Edward Blum, who for decades has been a one-man crusader against everything from the landmark 1965 Voting Rights Act to affirmative action in higher education, plans to challenge some corporate boards on racial preference grounds, and he says he knows of other plans to challenge minority scholarship and fellowship programs.

UC's Karabel notes that there are already employment lawsuits pending, and "by the logic of this decision, I would think that racial discrimination, as defined by the court, would be banned in employment as well."

"It's going to open a Pandora's box across the country and across institutions and industries," said Harvard co-counsel Bill Lee in an NPR interview last fall.

How the case came to be

The court's decisions came in cases involving two elite institutions, one the oldest public university — the University of North Carolina — and the other, the oldest private university, Harvard. Blum, the anti-affirmative activist, likely chose these highly visible schools as his legal targets precisely because of their elite status.

UNC did not admit Black undergraduates until 1955, and then only after it was ordered to by the federal courts. Harvard, by contrast, became the model for affirmative action programs in 1978 when the Supreme Court cited the school's consideration of race as similar to other traits the school relied on to ensure a diverse student body. Thus, the court said back then that race could be one of many factors that the school considered, just as other characteristics were considered — geography, or being raised on a farm, or special achievements in everything from science to athletics, or being a so-called legacy student, the son or daughter of someone who attended Harvard.

That system, reaffirmed twice by the Supreme Court, has remained in place not just at Harvard, but at most of the institutions of higher learning across the United States. Until Thursday, when the court — as it did last year in the abortion case — upended decades of its own precedents.

The court majority made clear that it agreed with Students For Fair Admissions, which sued Harvard and UNC, claiming, among other things, that the schools discriminated against Asian American students who had SAT and grade scores higher than any other racial group, including whites, and who made up, at Harvard, for instance, 29% of the entering class last year. SFFA asserted that the number should have been higher than that, though Asians are just 7.2% of the U.S. population.

Harvard, in defending its current iteration of affirmative action, noted that each class has only 1,600 slots, but, by the numbers, it has thousands of equally qualified applicants. In the class of 2019, for instance, it had 35,000 applicants, 3,700 of them with perfect math SAT scores; 2,700 with perfect verbal SAT scores, and more than 8,000 with perfect grade point averages. There are no similar figures for the most recent incoming class at Harvard, but the number of applicants in 2023 has nearly doubled in the last four years.

What the public thinks

The reaction to Thursday's decision may be consternation in some quarters, but public opinion on affirmative action is not like abortion, a subject on which virtually every poll shows the public completely at odds with the court. Public opinion on affirmative actions is more nuanced and more mixed. Polls on the subject conflict: some show upwards of 60% approval for affirmative action programs, and others show less than 50% support.

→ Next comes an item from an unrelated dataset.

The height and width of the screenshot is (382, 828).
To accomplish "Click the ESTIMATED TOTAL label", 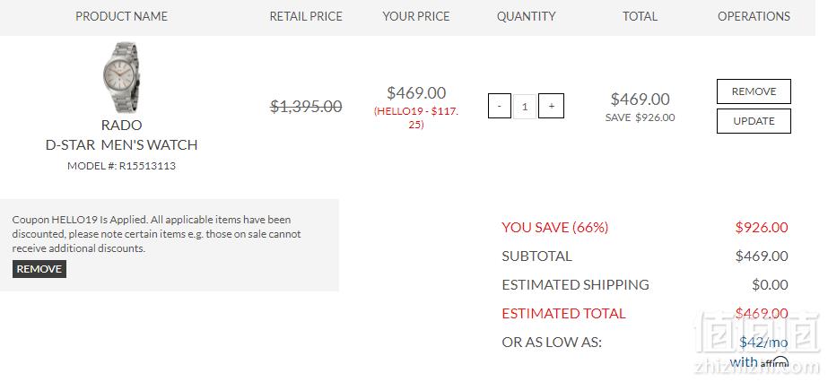I will click(x=563, y=314).
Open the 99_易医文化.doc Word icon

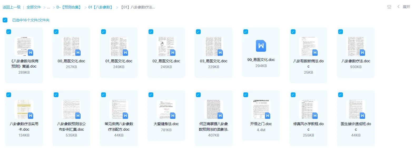coord(261,46)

Indeed, in liberal California, for instance, 57% of voters in 2020 cast their ballots against reinstating affirmative action in the state's public colleges and universities.

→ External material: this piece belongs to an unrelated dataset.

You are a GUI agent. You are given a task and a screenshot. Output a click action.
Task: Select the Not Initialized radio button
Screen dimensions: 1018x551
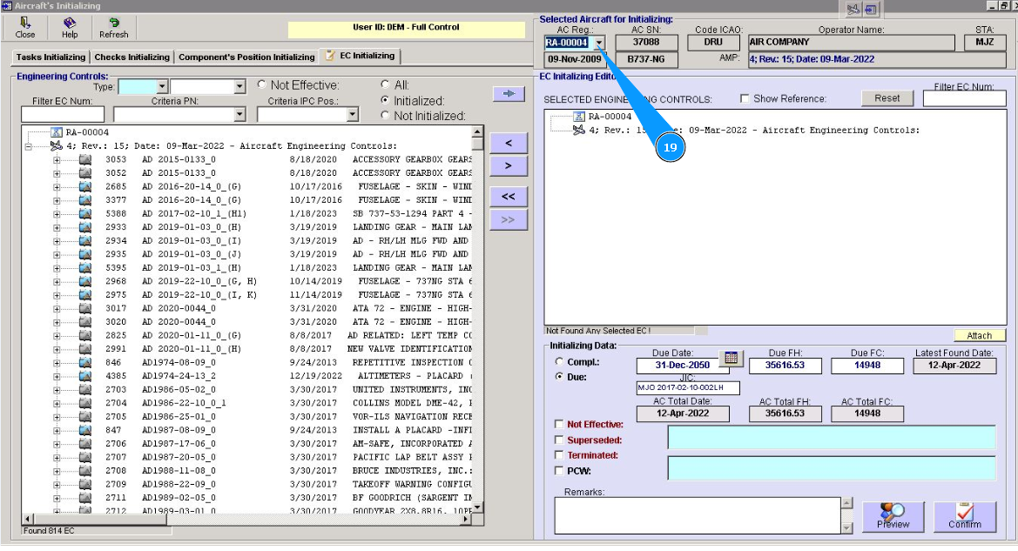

Generally, polls show that public support for affirmative action has grown in recent years, but voters are conflicted on the subject, with the outcome depending on how the question is asked. A recent Washington Post-Schar School Poll found that 6 in 10 Americans say race should not be considered in college admissions. But when the question was asked a slightly different way, the numbers showed big majorities endorsing programs to boost racial diversity on campuses.

And yet no alternative to affirmative action has worked as well as some consideration of race.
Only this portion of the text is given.